§ **GIVEN EXERCISE A**
In the baler forum thread, what bale size does Keith's Hesston 4650 make?
§ **GIVEN EXERCISE B**
From the baler forum thread, write out everything from "Case owned 50%" down to "(Dec 21, 2010)", substituting "fifteen years" for "ten years".

— Start of TEXT SHOWN —

# case/ih- hesston equivalent?



## Keith (Aug 8, 2009)

hello-does anyone know what the case/ih model number would be for a hesston 4650 baler?
I believe hesston supplied balers for case/ih at around the the time this baler was new- later eighties ?-if I knew the case # perhaps parts could be obtained from a closer case dealer
thanks


----------



## J & G Farms (Mar 20, 2011)

Not positive but I think its the same as a CI 8520 or 8530


----------



## OhioHay (Jun 4, 2008)

Hess 4550 = cih 8520, Hess 4570= cih 8530, Hess 4590 = cih 8540/8545 and I think a hess 4650 = cih 8555. The 8555 is the 16x18 bale and the others are 14x18


----------



## Keith (Aug 8, 2009)

my 4650 is 16x18 bale
thanks


----------



## cattleranch (Dec 17, 2010)

Case owned 50% or so of Hesston for about ten years then Case got bought by New Holland so that is why they are now New Hollands with Case paint. Kind of like the Massey/Challenger/Agco deal.


----------



## Toyes Hill Angus (Dec 21, 2010)

not quite right cattleranch, Fiat owns CNH along with many, many others. So case neither bought or sold anything or anyone.
Anti-monoply laws prevented the fiat group from retaining Hesston and New Holland at one time so Hesston was offered up as a sacrifie to the Agco gods.... But I get the heart of your point.


----------



## cattleranch (Dec 17, 2010)

That clears it right up Toyes. That also explains the Fiatagri Hesston stuff and the Fiat-Hesston tractors.


----------



## Ridgerunner (Jul 10, 2009)

I have noticed that when I buy parts at the NH dealer (for my Hesston baler) the boxes say Fiat and CNH on them. Now it all makes sense.


----------

— End of TEXT SHOWN —
— Start of RAW DATA —

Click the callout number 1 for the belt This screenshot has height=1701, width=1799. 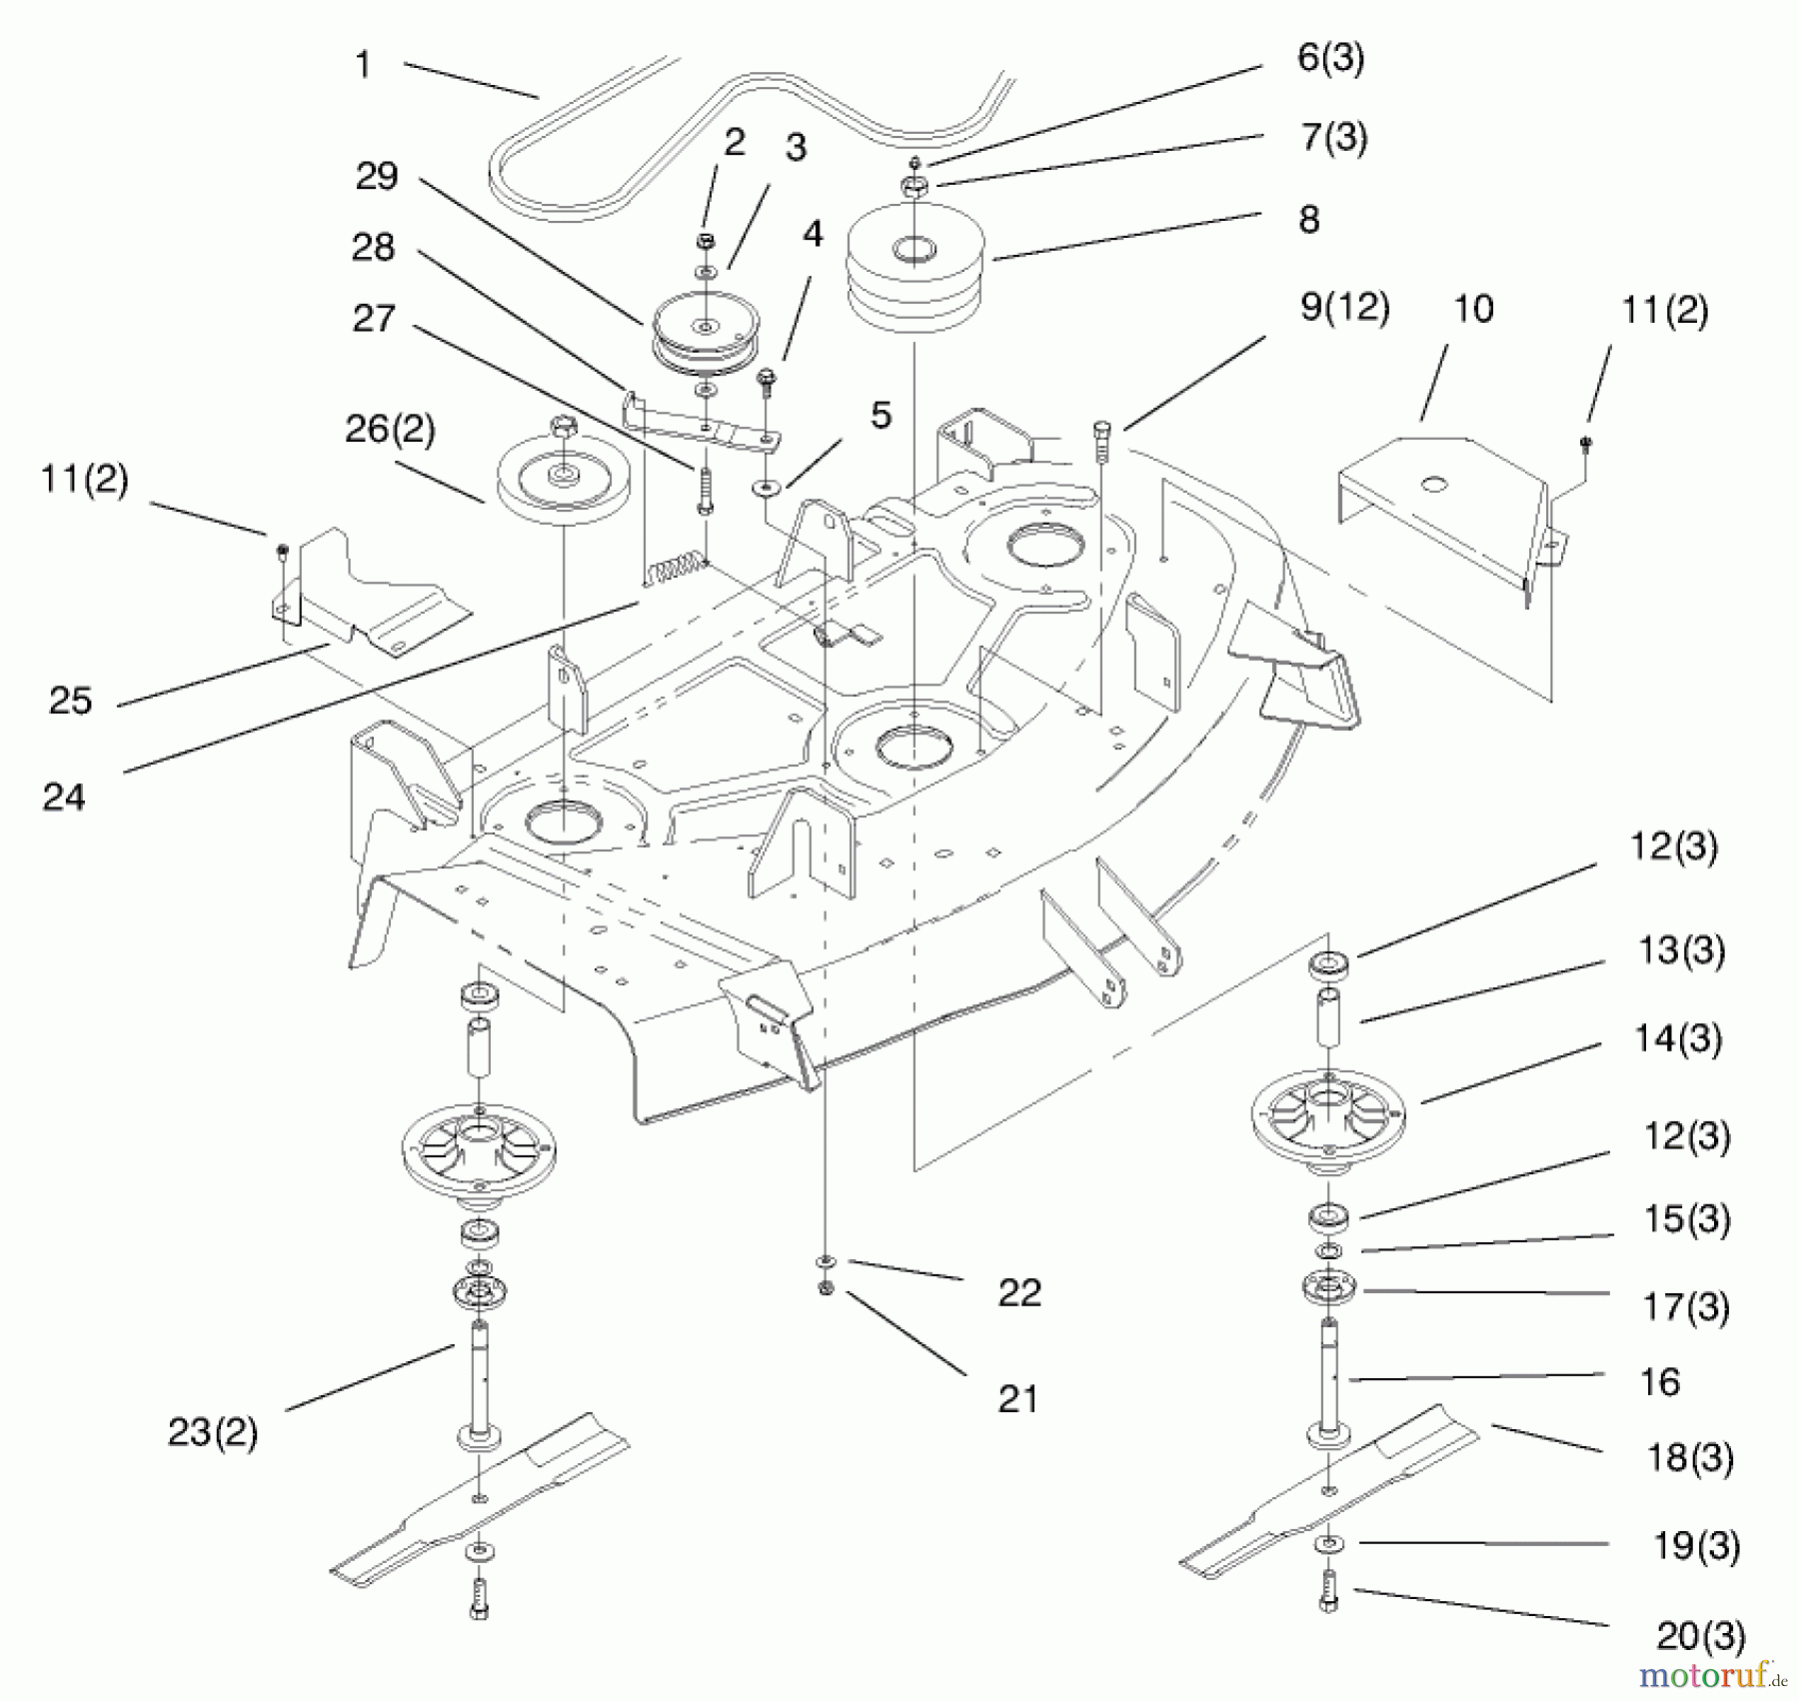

— End of RAW DATA —

§ **COMPLETE OUTPUT A**
16x18

§ **COMPLETE OUTPUT B**
Case owned 50% or so of Hesston for about fifteen years then Case got bought by New Holland so that is why they are now New Hollands with Case paint. Kind of like the Massey/Challenger/Agco deal.


----------



## Toyes Hill Angus (Dec 21, 2010)